### EXERCISE AIM
Reproduce verbatim every line from the first line up to and including the line that contains "Action: (214, 449)".

### STORED ROWS
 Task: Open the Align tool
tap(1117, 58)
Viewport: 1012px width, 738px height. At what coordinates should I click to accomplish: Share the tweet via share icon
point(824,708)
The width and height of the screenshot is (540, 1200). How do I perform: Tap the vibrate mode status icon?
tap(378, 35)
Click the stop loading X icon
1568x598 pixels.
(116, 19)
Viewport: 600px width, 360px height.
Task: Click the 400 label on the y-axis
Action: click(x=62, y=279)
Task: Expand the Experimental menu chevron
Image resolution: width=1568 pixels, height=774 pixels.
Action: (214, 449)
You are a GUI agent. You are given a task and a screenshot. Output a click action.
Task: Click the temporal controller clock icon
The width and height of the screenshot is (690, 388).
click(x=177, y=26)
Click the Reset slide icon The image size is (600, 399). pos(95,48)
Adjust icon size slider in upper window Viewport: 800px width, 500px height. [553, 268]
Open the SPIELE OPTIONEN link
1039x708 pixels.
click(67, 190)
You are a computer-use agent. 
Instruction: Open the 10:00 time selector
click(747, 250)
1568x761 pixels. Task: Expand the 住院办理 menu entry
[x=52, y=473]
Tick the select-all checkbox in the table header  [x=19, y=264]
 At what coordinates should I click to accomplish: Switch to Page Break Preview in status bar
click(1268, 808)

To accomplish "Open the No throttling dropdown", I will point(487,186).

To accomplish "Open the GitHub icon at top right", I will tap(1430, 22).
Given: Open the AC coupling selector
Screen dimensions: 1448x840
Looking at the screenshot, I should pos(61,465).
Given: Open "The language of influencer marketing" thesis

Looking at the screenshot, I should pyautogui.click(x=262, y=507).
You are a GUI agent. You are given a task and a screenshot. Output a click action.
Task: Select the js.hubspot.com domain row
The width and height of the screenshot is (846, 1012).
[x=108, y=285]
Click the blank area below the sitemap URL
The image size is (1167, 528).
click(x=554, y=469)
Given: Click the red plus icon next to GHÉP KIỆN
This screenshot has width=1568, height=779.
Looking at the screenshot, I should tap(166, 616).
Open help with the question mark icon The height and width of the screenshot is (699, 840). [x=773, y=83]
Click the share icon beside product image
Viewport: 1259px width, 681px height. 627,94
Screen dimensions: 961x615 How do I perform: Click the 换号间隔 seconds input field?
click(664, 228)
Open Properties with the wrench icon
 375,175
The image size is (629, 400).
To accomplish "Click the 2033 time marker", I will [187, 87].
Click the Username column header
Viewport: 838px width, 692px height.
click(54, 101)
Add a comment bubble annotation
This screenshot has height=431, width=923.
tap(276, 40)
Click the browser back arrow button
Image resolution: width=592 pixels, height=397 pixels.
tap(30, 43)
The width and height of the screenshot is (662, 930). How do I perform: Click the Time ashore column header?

### RESULT BELOW
 Task: Open the Align tool
tap(1117, 58)
Viewport: 1012px width, 738px height. At what coordinates should I click to accomplish: Share the tweet via share icon
point(824,708)
The width and height of the screenshot is (540, 1200). How do I perform: Tap the vibrate mode status icon?
tap(378, 35)
Click the stop loading X icon
1568x598 pixels.
(116, 19)
Viewport: 600px width, 360px height.
Task: Click the 400 label on the y-axis
Action: click(x=62, y=279)
Task: Expand the Experimental menu chevron
Image resolution: width=1568 pixels, height=774 pixels.
Action: (214, 449)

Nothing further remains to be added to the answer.